- SUPPLIED ENTRIES
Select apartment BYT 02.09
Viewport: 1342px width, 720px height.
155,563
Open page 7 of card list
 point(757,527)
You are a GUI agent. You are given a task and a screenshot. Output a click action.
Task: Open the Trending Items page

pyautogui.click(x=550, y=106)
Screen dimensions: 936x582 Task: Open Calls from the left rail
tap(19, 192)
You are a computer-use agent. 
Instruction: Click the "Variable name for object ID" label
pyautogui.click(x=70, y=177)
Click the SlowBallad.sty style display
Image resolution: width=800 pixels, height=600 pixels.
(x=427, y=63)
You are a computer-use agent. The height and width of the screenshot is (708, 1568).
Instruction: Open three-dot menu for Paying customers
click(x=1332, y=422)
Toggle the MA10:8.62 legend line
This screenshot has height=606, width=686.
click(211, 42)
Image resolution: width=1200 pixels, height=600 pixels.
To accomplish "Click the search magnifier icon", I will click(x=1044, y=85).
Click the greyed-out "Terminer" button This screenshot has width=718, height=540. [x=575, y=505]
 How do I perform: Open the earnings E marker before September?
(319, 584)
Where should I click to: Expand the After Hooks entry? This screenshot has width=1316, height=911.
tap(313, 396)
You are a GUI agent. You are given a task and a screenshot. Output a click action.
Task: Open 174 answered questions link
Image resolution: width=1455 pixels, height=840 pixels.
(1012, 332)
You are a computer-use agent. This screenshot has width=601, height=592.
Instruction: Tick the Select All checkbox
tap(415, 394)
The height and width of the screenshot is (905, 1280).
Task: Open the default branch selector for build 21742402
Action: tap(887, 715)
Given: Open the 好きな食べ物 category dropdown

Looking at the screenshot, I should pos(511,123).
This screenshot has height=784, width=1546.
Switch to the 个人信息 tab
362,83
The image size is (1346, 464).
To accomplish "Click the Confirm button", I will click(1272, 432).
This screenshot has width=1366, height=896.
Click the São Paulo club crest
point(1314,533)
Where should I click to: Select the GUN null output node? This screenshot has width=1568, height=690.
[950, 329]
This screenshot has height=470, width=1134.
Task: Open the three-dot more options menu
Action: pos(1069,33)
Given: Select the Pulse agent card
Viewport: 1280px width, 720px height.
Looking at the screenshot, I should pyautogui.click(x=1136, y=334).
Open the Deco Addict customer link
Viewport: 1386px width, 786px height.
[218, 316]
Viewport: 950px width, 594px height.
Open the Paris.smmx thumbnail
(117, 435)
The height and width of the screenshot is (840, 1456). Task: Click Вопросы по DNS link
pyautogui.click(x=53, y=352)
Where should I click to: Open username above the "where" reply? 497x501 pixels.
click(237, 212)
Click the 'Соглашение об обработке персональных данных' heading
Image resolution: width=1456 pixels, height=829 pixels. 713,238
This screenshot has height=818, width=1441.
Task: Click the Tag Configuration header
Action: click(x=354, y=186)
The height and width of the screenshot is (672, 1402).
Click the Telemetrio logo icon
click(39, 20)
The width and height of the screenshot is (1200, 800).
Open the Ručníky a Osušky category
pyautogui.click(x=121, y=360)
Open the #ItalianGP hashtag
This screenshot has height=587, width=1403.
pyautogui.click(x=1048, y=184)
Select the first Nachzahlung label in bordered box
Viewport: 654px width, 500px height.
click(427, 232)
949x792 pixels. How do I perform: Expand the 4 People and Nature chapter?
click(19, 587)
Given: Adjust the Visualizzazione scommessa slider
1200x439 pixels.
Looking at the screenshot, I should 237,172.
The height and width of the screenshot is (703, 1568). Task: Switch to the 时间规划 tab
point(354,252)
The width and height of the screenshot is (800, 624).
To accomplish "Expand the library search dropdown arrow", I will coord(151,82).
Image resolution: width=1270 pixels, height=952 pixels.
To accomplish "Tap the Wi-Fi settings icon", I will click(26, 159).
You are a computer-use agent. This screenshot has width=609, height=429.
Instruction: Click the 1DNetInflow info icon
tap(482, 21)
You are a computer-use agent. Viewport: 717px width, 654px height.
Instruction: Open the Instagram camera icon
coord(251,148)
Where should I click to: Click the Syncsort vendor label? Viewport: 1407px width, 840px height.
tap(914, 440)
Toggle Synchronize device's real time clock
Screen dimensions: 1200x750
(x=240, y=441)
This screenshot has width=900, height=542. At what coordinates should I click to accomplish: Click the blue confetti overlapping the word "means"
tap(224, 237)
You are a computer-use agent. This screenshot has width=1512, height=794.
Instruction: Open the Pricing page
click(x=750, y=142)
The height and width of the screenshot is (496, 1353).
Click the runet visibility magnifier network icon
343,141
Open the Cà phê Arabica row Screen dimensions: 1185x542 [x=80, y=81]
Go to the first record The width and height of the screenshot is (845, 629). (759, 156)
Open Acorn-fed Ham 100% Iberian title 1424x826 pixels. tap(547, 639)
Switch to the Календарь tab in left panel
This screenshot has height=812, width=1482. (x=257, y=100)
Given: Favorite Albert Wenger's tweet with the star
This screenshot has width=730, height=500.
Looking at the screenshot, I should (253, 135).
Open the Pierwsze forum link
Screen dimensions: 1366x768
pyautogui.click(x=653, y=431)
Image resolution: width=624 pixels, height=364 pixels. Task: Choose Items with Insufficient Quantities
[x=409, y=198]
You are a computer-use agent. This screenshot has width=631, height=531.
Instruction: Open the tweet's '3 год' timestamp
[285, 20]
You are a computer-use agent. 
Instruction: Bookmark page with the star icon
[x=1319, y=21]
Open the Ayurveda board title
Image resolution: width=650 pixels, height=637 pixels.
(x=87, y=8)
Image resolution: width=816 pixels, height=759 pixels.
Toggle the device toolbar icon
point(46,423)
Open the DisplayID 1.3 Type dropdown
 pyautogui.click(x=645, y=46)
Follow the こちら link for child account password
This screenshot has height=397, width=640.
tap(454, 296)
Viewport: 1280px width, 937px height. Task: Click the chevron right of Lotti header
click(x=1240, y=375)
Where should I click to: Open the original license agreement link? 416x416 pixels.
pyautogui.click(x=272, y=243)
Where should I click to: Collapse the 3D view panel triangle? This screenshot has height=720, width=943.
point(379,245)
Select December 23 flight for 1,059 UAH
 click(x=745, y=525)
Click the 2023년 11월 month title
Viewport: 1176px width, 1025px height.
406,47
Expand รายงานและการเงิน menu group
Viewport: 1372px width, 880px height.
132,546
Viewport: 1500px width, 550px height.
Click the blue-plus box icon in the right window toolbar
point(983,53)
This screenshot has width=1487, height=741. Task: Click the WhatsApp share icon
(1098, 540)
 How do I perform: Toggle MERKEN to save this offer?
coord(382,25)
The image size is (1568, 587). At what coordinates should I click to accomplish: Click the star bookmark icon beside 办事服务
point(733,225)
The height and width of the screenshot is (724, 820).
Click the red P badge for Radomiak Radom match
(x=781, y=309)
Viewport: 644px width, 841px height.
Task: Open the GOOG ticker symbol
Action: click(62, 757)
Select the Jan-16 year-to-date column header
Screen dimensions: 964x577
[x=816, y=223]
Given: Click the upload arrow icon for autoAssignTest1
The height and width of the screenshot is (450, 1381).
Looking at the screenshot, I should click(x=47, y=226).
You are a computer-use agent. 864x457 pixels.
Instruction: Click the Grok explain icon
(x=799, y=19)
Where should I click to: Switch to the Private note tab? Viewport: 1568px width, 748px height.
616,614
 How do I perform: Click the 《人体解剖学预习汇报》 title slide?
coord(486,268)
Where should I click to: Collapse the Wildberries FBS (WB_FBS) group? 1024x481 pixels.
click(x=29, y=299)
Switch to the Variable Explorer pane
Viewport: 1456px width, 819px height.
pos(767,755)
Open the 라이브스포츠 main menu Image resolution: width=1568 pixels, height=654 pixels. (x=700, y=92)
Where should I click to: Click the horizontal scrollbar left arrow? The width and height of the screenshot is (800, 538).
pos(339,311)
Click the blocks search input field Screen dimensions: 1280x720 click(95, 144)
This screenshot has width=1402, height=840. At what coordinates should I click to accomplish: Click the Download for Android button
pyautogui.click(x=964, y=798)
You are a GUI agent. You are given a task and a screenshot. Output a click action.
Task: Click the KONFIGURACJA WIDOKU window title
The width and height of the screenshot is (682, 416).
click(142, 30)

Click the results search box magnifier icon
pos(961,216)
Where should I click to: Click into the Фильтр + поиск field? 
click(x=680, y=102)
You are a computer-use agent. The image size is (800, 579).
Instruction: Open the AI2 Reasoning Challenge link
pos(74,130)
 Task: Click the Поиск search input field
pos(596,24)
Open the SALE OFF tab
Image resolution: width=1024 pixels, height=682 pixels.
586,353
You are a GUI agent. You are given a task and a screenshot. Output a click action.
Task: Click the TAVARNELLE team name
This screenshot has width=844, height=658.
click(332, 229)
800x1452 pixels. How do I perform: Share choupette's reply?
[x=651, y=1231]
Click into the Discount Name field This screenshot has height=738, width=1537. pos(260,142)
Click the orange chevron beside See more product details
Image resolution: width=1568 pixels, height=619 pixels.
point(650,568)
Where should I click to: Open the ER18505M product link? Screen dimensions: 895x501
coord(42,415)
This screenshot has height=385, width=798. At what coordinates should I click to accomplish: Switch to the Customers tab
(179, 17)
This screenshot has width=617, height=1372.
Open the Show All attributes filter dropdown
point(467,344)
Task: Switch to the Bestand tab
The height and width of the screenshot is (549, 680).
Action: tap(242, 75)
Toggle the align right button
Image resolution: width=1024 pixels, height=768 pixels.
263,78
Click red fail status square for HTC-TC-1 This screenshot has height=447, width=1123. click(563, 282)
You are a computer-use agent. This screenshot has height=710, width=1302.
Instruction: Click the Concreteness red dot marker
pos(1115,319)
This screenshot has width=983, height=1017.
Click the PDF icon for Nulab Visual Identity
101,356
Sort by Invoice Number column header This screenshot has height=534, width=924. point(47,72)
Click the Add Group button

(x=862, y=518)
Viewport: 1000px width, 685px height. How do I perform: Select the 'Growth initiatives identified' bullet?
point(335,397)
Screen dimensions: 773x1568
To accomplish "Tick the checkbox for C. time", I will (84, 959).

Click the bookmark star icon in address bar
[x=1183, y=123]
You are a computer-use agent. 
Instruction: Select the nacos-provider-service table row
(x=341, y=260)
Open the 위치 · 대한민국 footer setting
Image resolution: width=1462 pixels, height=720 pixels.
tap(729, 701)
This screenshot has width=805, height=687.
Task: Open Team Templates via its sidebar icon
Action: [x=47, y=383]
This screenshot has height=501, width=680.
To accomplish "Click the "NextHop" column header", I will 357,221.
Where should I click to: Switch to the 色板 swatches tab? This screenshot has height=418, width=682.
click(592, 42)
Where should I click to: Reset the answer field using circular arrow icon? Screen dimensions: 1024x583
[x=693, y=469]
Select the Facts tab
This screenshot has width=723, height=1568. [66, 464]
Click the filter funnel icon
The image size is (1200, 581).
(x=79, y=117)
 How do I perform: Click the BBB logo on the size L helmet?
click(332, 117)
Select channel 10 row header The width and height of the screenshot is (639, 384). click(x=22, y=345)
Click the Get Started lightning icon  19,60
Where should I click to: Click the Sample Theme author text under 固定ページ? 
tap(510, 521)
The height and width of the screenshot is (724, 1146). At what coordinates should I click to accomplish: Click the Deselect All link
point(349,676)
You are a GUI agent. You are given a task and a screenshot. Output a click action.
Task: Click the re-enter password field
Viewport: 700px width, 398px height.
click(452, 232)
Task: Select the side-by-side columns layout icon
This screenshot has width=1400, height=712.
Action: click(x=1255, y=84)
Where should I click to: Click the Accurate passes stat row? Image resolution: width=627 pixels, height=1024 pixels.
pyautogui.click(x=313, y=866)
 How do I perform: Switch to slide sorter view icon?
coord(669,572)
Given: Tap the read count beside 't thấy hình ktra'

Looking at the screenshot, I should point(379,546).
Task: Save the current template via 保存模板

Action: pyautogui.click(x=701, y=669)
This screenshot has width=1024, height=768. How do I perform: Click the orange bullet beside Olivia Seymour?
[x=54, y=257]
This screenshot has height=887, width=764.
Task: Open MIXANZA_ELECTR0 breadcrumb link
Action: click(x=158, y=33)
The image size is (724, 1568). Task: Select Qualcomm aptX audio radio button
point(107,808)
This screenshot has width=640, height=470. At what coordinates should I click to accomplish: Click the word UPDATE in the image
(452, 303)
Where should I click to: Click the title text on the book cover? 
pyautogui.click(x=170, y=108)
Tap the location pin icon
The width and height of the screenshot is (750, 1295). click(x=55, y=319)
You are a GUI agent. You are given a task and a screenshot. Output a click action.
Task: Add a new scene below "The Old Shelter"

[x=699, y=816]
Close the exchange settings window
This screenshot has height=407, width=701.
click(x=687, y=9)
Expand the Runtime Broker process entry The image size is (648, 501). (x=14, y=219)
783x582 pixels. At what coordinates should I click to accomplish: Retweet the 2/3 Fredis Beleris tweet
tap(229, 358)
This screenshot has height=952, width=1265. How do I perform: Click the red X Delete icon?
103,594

- TASK OBJECTIVE
From the line holding "Task: Select the" to the end of the listing, copy every line exactly, both ends included, and add nothing.

- EXERCISE OUTPUT
Task: Select the side-by-side columns layout icon
This screenshot has width=1400, height=712.
Action: click(x=1255, y=84)
Where should I click to: Click the Accurate passes stat row? Image resolution: width=627 pixels, height=1024 pixels.
pyautogui.click(x=313, y=866)
 How do I perform: Switch to slide sorter view icon?
coord(669,572)
Given: Tap the read count beside 't thấy hình ktra'

Looking at the screenshot, I should point(379,546).
Task: Save the current template via 保存模板

Action: pyautogui.click(x=701, y=669)
This screenshot has width=1024, height=768. How do I perform: Click the orange bullet beside Olivia Seymour?
[x=54, y=257]
This screenshot has height=887, width=764.
Task: Open MIXANZA_ELECTR0 breadcrumb link
Action: click(x=158, y=33)
The image size is (724, 1568). Task: Select Qualcomm aptX audio radio button
point(107,808)
This screenshot has width=640, height=470. At what coordinates should I click to accomplish: Click the word UPDATE in the image
(452, 303)
Where should I click to: Click the title text on the book cover? 
pyautogui.click(x=170, y=108)
Tap the location pin icon
The width and height of the screenshot is (750, 1295). click(x=55, y=319)
You are a GUI agent. You are given a task and a screenshot. Output a click action.
Task: Add a new scene below "The Old Shelter"

[x=699, y=816]
Close the exchange settings window
This screenshot has height=407, width=701.
click(x=687, y=9)
Expand the Runtime Broker process entry The image size is (648, 501). (x=14, y=219)
783x582 pixels. At what coordinates should I click to accomplish: Retweet the 2/3 Fredis Beleris tweet
tap(229, 358)
This screenshot has height=952, width=1265. How do I perform: Click the red X Delete icon?
103,594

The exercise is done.